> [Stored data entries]
━━━
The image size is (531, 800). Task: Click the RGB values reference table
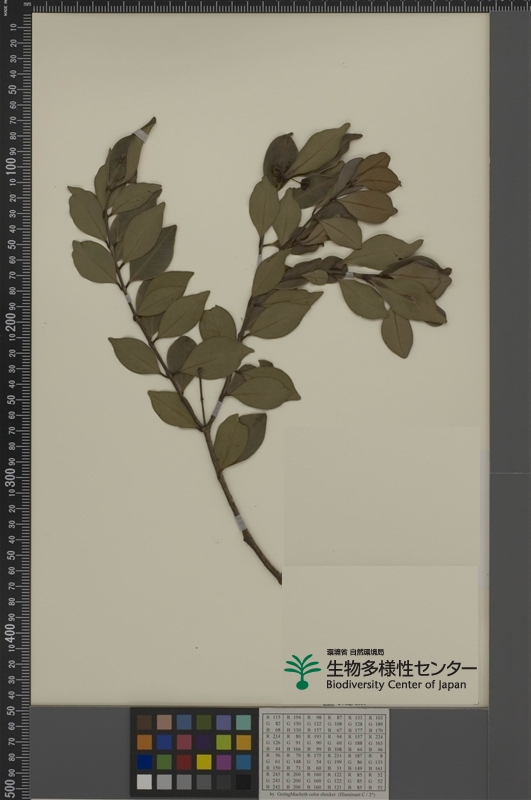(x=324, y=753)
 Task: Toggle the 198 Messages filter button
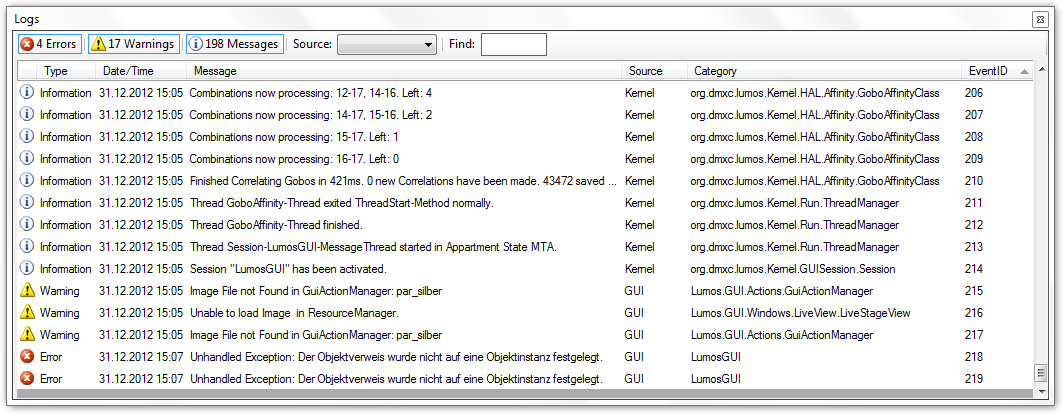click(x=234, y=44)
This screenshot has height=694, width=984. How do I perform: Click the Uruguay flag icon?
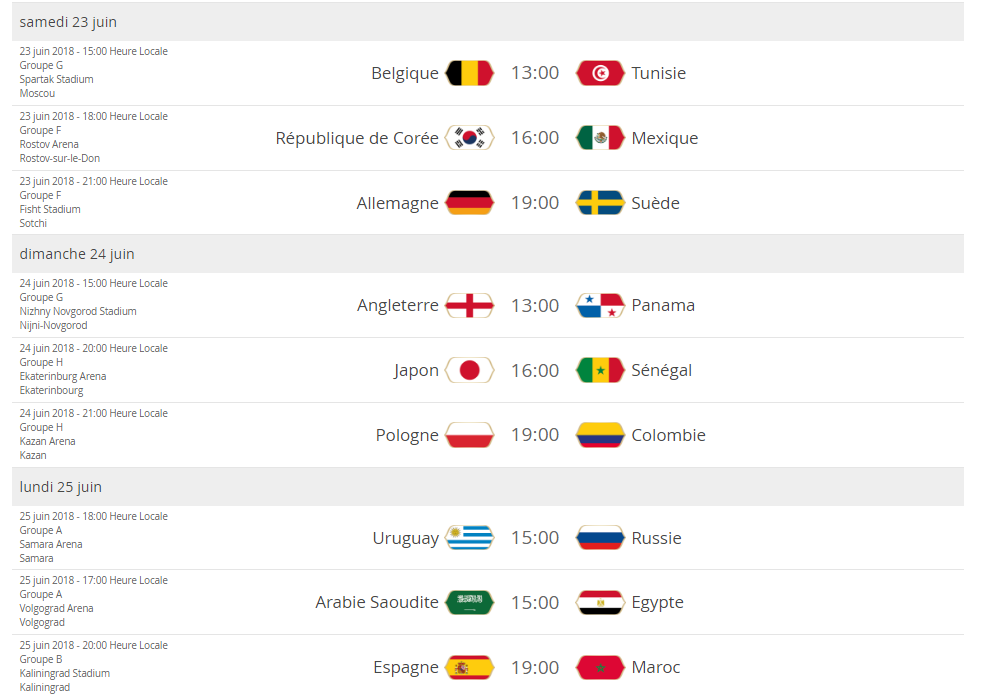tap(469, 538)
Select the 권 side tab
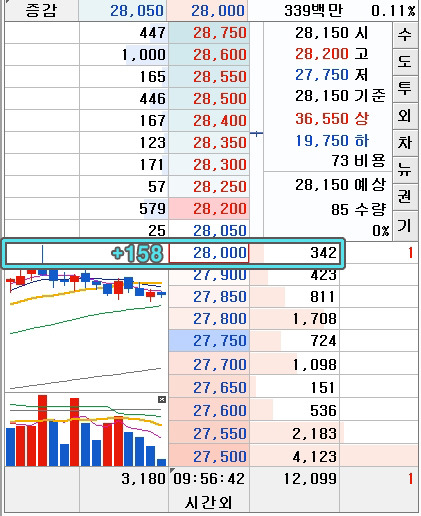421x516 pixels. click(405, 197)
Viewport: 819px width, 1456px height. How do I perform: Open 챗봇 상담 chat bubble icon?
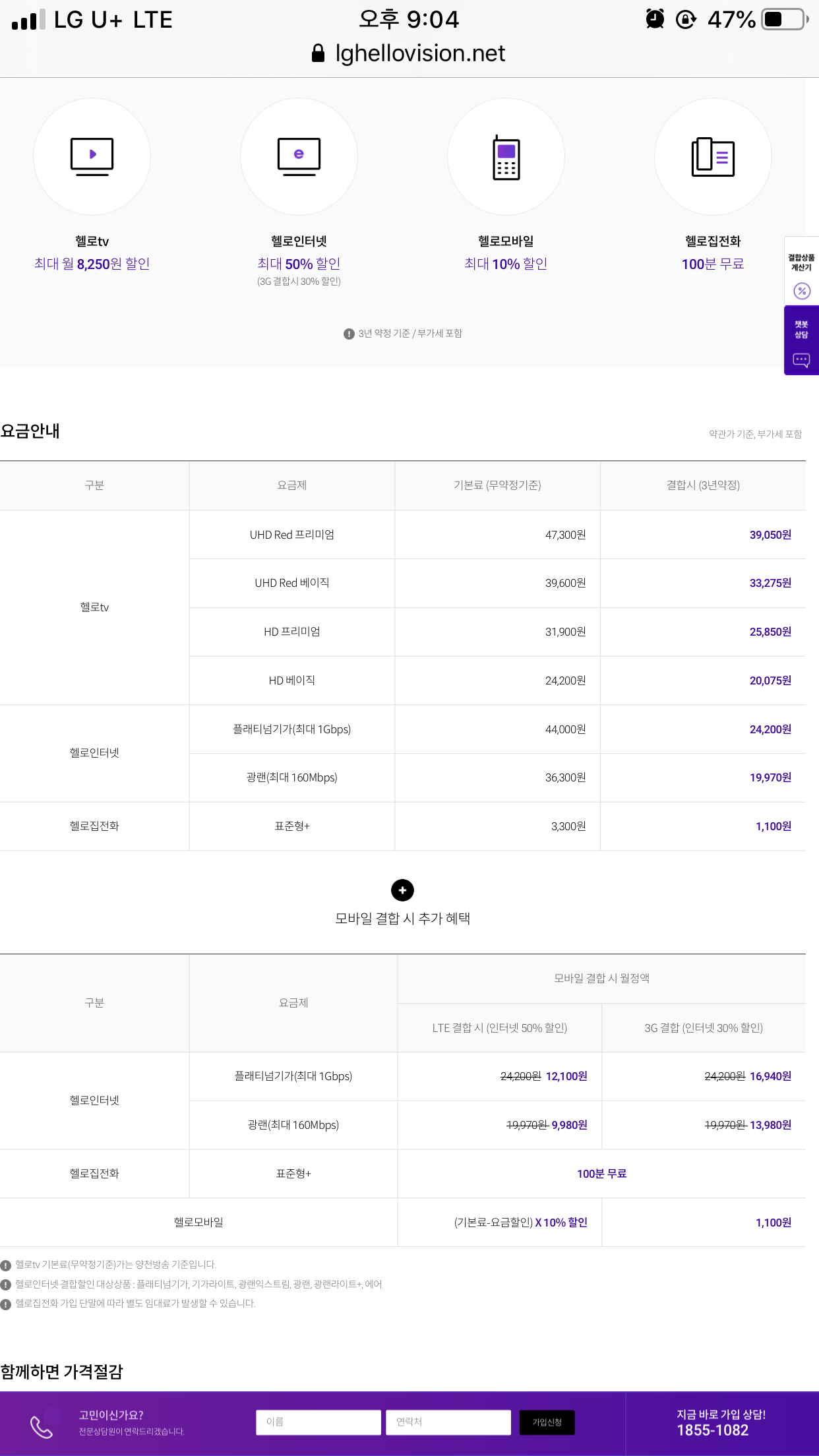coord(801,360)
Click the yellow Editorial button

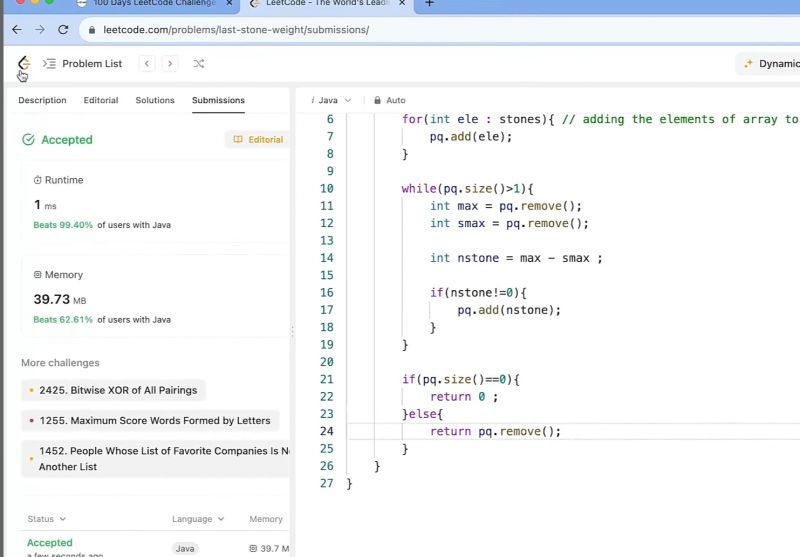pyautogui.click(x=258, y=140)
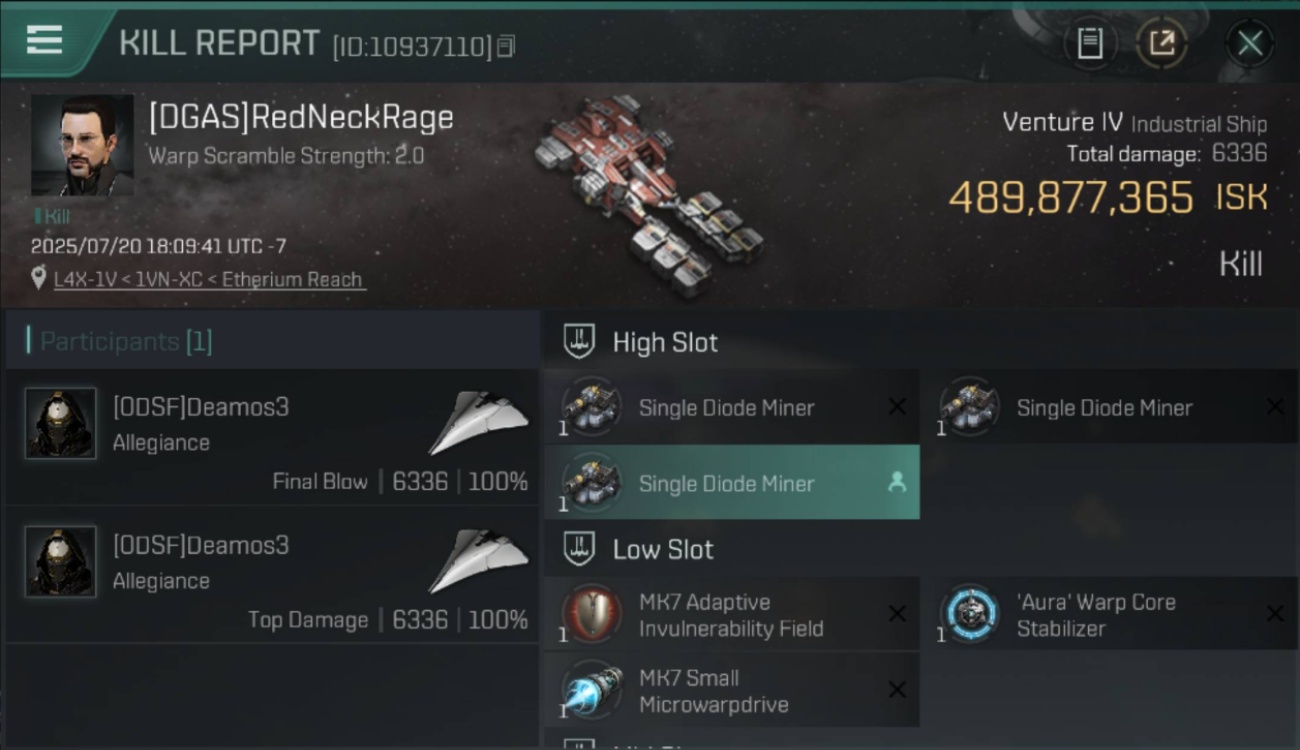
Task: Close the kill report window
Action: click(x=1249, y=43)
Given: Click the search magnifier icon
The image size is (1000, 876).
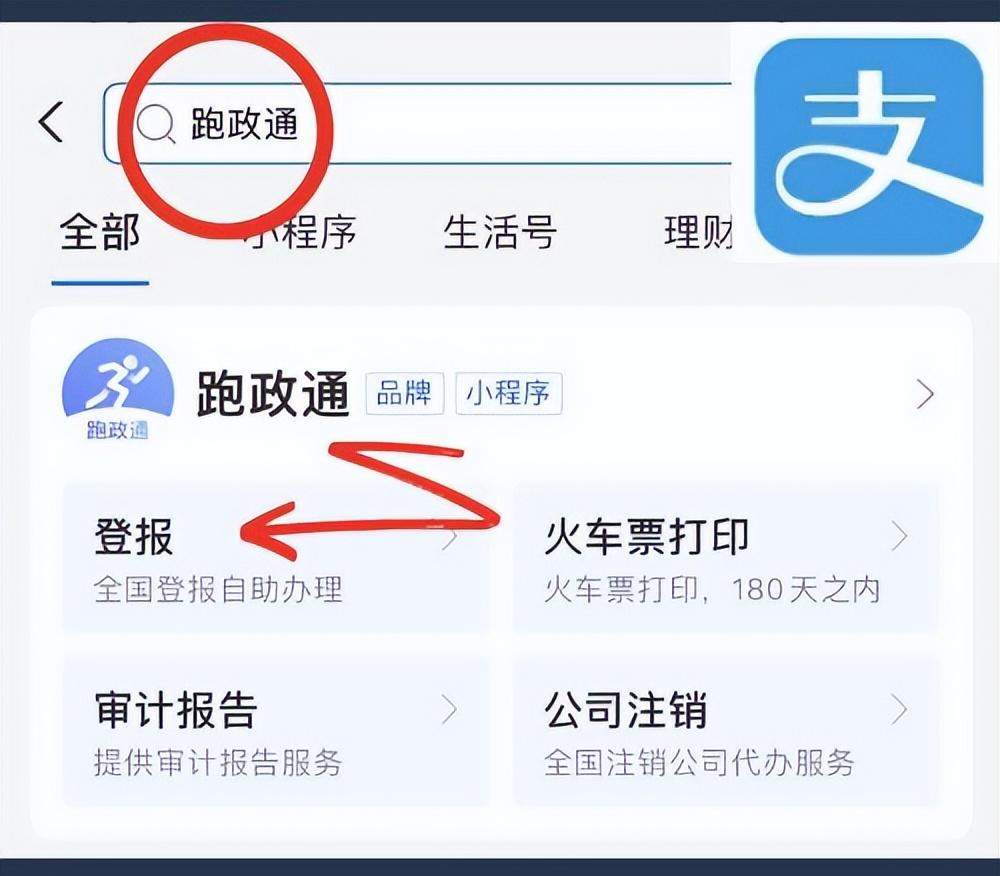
━━━
> [Work task]
Repeat the data above exactly, but not the pictures.

> [Solution]
The image size is (531, 800). Task: Click the RGB values reference table
(x=324, y=753)
 Task: Toggle the 198 Messages filter button
click(x=234, y=44)
This screenshot has height=694, width=984. How do I perform: Click the Uruguay flag icon?
tap(469, 538)
Select the 권 side tab
421x516 pixels. click(405, 197)
Viewport: 819px width, 1456px height. How do I perform: Open 챗봇 상담 chat bubble icon?
coord(801,360)
Click the yellow Editorial button

pyautogui.click(x=258, y=140)
Task: Close the kill report window
Action: click(x=1249, y=43)
Given: Click the search magnifier icon
The image size is (1000, 876).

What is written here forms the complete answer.